*EXERCISE TASK*: Rewrite the records below as a numbered list, one item per line, leaving out any blank lines. Leave the pictures out of your answer.

---

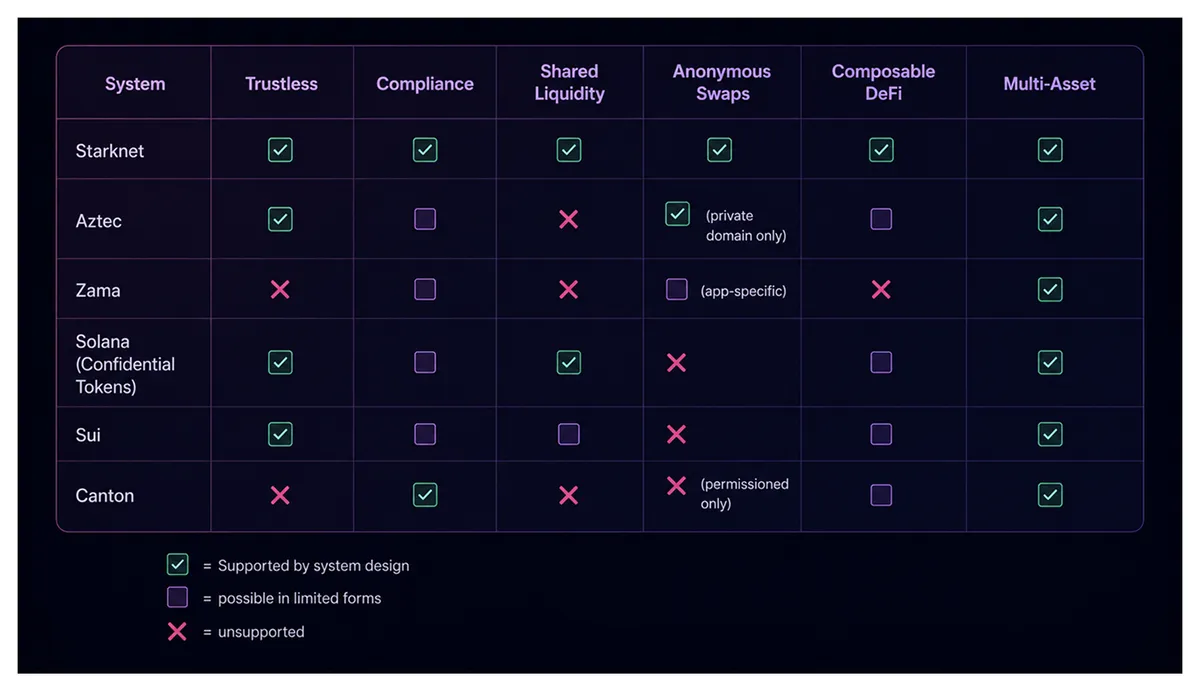Click the legend's purple square icon
Image resolution: width=1200 pixels, height=692 pixels.
tap(177, 598)
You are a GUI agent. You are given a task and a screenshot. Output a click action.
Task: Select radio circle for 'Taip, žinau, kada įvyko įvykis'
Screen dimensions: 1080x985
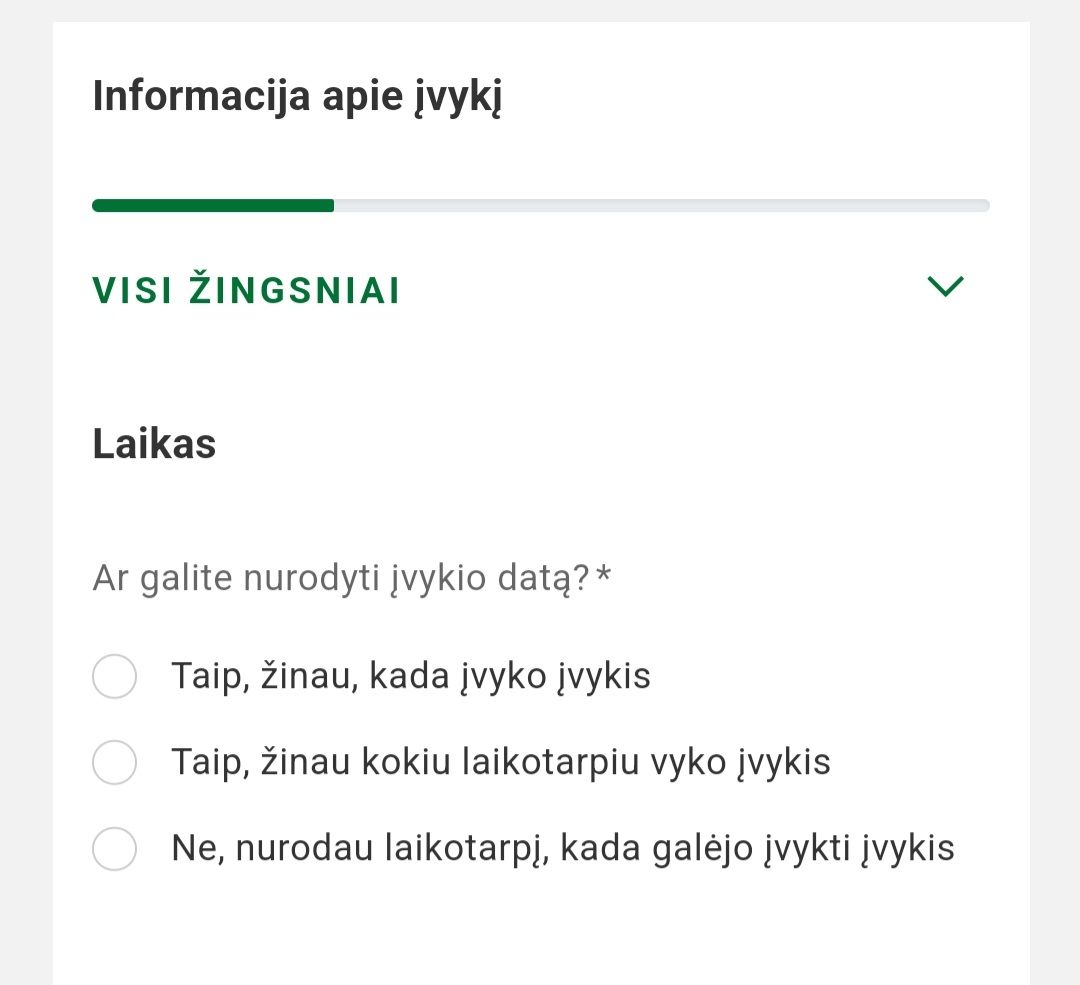point(114,677)
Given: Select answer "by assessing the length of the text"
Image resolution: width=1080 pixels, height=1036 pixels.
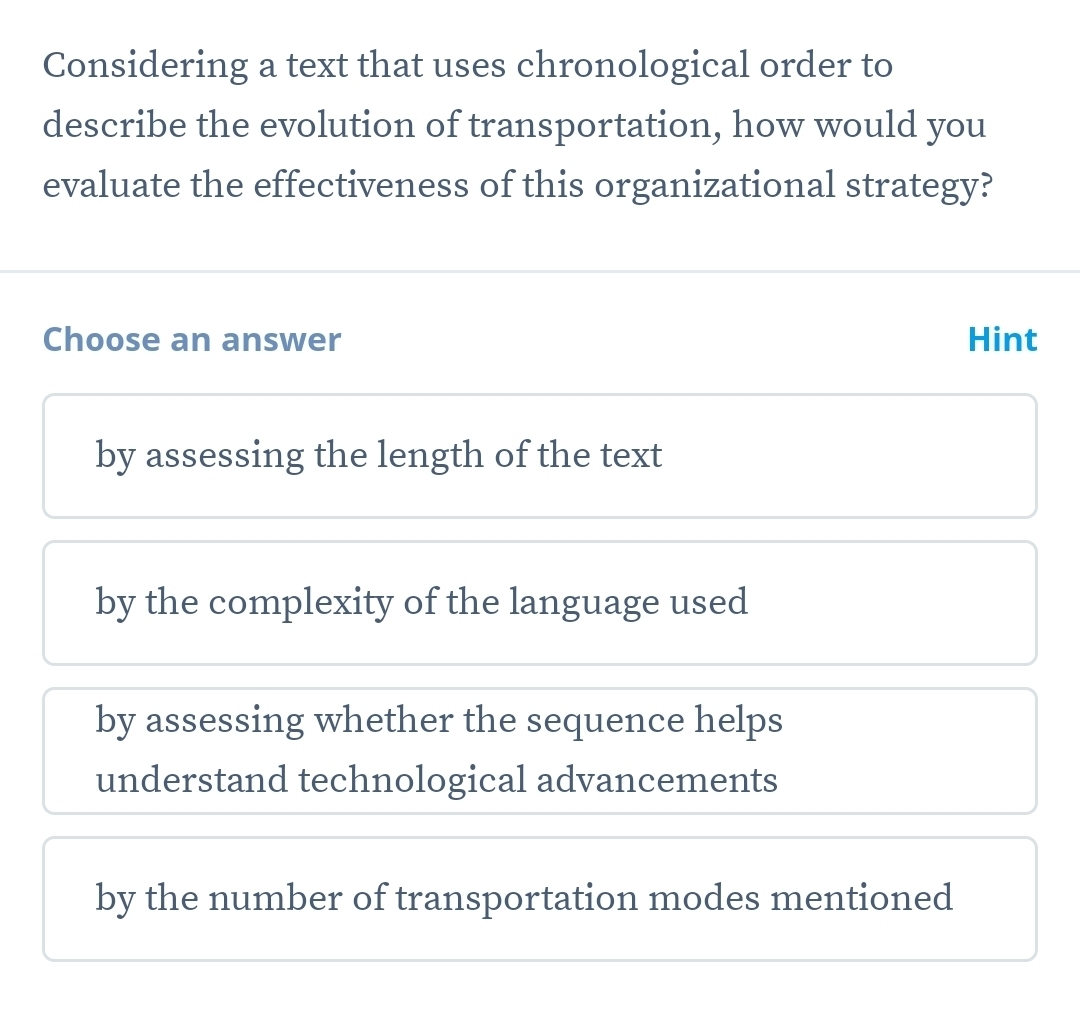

---

*THE COMPLETED TASK*:
1. Click the legend's purple square icon
2. Image resolution: width=1200 pixels, height=692 pixels.
3. tap(177, 598)
4. You are a GUI agent. You are given a task and a screenshot. Output a click action.
5. Task: Select radio circle for 'Taip, žinau, kada įvyko įvykis'
6. Screen dimensions: 1080x985
7. point(114,677)
8. Given: Select answer "by assessing the length of the text"
9. Image resolution: width=1080 pixels, height=1036 pixels.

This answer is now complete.